TECHNICAL SPECS: First aired Apr.28 1973.

IN THIS ONE... The Doctor rises on hot air. Jo gets some bombs before the Daleks blow up with them. And the two are reunited on a field of rocks.

REVIEW: The escape from the previous episode continues (with no reprise, this is a relatively long one) as the Doctor and Thals ride a tarp up a shaft, with a Dalek in pursuit on an anti-grav disc (giving fans of the TV Comic a sudden hope of seeing Daleks flying around, alas), and an obligatory (and literal) cliffhanger at the very end. It's fun matinée-style stuff which Nation has shown some ability with in the past. Jo carries a little more of the plot, but she's also moving through waves of jeopardy and escape. She follows the Daleks to the Thal bombs - the Dalek base is a bit of a sieve, isn't it? - gets a random rock dropped on her head as she tries to disarm them, then wakes up just in time to grab the unarmed ones and run from the explosion. Stupidly, the Daleks rush back to the site and are destroyed. Couldn't they have had Jo throw the armed bomb at them, or something? It would have been more explainable and heroic.
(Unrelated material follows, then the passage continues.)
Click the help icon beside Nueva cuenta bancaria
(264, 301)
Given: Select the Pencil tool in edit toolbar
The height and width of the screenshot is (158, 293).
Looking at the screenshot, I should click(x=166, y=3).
But I'm not sure Nation wants girls to be heroic. Jane How (what a great name for a Doctor Who actress) doesn't quite play Rebec as scripted, showing a lot more resolve than her words alone would indicate. She's scared, if not terrified, and pretty ineffective. Or at least the boys all seem to think of her that way. Granted, Taron's motivation is sensible. Because he loves her - and Horsefall plays this well in throwaway moments - his command is compromised. He'd rather not have her there. Jo gets much the same speech from the Doctor, as she should have stayed in the TARDIS. The theme seems to be that girls aren't allowed to play with the boys. Obviously, had Jo stayed aboard the TARDIS, she wouldn't have befriended a Spiridon, spied on Daleks, or gotten the Thal explosives so it's hard to pin this old-fashionedness on Nation. In a sense, he's harder on the male characters, showing them to be patronizing and somewhat butch.

The Taron-Vaber conflict continues, of course, with Rebec as a new catalyst, and the young fool will head off on an explosive mission by himself and screw it up. The Doctor and Jo seem to disappear during the scuffle, apparently keeping well away from the cliché. The Doctor does have some nice advice for Taron that spells out the theme of every Dalek story, really - that in the fight between man and machine, man cannot start acting like a machine, or the battle isn't worth being fought. Daleks are about dehumanization, first and foremost, and at their most existentially terrifying, they force us to become like them just so we can oppose them. It's hard to follow that advice, however, when the Daleks raise the stakes by making a fast-acting plague in their lab that could soon be sprayed into Spiridon's atmosphere, a plague that might make the planet a little bit more hospitable seeing as it would kill its nasty plants and animals, more of which keep showing up to the heroes' shelter because nights are so cold on the planet. Has Terry Nation created there one of the worst planets in the universe? Someone should do a Top 10 list.

REWATCHABILITY: Medium
- The character dynamics are in no way original, but Nation knows how to keep his audience interested with cliffhanger thrills.